____ Material provided

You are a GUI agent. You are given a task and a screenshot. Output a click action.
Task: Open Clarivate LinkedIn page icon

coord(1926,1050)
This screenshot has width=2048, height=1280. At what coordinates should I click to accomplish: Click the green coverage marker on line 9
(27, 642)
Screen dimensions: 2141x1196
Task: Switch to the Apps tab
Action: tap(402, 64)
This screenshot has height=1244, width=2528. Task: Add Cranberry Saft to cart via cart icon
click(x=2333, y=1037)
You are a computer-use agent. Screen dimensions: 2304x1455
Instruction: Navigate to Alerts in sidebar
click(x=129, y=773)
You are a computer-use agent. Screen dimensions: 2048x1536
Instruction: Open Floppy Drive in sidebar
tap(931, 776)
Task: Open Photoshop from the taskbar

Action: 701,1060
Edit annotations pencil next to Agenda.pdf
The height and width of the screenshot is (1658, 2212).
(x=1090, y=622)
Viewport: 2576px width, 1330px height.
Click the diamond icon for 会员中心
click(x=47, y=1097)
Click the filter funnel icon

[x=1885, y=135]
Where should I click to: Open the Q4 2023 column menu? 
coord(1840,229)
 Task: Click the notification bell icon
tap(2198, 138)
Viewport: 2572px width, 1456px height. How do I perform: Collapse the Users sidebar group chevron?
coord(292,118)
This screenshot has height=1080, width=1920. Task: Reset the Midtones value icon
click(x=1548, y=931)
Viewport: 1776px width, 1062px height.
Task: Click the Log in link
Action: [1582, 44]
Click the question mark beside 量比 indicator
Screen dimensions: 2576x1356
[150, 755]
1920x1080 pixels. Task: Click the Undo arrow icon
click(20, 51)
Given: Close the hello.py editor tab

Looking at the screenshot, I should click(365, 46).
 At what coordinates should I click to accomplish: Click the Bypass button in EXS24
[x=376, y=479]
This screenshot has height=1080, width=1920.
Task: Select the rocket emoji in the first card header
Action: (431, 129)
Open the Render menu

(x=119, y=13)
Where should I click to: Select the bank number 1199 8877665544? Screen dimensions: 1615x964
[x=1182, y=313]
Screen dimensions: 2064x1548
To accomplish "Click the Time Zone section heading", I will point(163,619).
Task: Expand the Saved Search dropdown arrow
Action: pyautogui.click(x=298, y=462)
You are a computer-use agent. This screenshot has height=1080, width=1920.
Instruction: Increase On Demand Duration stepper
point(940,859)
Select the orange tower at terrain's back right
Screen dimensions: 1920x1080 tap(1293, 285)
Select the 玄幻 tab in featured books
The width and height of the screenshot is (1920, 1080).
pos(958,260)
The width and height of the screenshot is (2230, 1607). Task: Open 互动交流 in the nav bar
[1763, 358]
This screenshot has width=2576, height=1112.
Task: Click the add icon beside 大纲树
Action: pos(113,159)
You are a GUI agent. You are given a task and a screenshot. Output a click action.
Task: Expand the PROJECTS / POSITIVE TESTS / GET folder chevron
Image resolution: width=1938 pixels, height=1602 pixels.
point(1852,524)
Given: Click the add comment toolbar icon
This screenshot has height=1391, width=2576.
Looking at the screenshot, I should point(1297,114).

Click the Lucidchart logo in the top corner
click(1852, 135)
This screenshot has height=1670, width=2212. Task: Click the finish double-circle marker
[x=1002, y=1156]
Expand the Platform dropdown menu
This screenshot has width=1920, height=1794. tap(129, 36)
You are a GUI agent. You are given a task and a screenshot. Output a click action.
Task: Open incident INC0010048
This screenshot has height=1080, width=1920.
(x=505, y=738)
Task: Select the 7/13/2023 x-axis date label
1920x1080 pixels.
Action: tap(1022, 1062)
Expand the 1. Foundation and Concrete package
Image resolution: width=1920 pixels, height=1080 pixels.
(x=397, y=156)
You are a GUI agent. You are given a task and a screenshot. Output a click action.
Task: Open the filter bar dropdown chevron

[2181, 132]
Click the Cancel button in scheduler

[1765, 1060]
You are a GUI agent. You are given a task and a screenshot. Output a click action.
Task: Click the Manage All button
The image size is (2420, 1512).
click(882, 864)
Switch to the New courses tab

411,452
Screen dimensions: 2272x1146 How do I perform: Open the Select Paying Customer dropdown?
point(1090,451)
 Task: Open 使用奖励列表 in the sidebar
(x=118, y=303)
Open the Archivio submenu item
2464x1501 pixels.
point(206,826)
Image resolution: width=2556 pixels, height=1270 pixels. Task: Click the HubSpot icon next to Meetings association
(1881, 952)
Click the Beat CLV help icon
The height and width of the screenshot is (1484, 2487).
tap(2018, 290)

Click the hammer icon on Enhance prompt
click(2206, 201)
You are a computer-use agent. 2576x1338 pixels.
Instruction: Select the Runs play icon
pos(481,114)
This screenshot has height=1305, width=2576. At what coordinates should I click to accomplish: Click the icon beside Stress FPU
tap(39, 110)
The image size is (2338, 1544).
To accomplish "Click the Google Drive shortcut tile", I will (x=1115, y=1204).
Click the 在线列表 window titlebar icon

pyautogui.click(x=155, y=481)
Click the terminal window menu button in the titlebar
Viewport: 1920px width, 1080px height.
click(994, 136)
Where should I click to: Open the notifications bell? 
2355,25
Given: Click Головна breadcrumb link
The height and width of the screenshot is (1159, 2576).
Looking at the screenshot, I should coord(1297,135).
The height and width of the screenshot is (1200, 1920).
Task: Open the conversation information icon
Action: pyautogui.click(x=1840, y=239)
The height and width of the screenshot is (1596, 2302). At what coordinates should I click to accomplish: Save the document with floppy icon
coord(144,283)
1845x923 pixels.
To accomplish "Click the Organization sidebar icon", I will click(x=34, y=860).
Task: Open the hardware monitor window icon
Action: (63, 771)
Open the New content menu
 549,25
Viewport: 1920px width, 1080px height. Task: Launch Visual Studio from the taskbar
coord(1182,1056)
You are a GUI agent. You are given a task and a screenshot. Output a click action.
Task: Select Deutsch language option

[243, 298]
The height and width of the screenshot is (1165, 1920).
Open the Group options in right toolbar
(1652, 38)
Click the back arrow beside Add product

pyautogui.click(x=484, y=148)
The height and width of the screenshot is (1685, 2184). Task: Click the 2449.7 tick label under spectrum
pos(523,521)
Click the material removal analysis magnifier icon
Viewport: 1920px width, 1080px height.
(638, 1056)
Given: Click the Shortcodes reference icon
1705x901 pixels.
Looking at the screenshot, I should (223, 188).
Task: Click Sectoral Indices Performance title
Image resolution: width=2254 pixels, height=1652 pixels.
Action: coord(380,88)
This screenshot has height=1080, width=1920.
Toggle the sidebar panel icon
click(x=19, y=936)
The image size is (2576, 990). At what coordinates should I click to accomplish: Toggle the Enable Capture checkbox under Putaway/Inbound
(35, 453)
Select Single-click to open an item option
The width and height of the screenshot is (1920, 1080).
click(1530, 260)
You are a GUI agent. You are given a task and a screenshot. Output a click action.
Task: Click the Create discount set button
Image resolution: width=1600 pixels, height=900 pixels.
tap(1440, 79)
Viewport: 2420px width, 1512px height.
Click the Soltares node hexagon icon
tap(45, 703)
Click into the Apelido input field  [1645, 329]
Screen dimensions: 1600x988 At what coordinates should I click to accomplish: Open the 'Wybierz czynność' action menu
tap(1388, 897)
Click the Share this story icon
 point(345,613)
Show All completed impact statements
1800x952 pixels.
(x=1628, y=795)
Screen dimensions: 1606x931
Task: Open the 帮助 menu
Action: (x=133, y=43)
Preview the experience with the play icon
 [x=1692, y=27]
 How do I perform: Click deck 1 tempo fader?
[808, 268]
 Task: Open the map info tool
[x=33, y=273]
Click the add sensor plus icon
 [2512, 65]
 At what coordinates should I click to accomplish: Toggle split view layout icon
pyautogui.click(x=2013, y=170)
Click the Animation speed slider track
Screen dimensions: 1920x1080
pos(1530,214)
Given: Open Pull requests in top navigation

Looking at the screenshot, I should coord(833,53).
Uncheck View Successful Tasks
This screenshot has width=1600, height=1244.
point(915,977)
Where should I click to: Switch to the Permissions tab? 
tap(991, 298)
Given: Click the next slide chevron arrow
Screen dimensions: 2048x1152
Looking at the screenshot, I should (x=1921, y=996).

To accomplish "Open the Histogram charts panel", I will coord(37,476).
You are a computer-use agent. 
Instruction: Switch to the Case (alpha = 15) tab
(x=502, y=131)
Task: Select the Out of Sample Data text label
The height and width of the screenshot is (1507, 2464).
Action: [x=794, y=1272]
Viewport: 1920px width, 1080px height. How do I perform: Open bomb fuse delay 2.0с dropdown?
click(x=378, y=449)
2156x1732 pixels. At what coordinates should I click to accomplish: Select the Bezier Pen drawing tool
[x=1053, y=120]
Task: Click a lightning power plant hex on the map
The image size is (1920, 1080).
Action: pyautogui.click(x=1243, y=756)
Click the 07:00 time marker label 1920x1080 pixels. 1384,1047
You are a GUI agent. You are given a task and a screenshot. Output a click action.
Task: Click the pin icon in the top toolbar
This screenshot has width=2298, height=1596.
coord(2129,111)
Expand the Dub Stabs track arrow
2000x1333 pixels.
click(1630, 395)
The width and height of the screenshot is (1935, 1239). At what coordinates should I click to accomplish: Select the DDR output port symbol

________

Task description ::
Collect each line of the entries that has the word "computer", copying it in full.

Exercise response ::
You are a computer-use agent. Screen dimensions: 2304x1455
You are a computer-use agent. Screen dimensions: 2048x1536
You are a computer-use agent. This screenshot has height=1080, width=1920.
You are a computer-use agent. 2576x1338 pixels.
You are a computer-use agent. 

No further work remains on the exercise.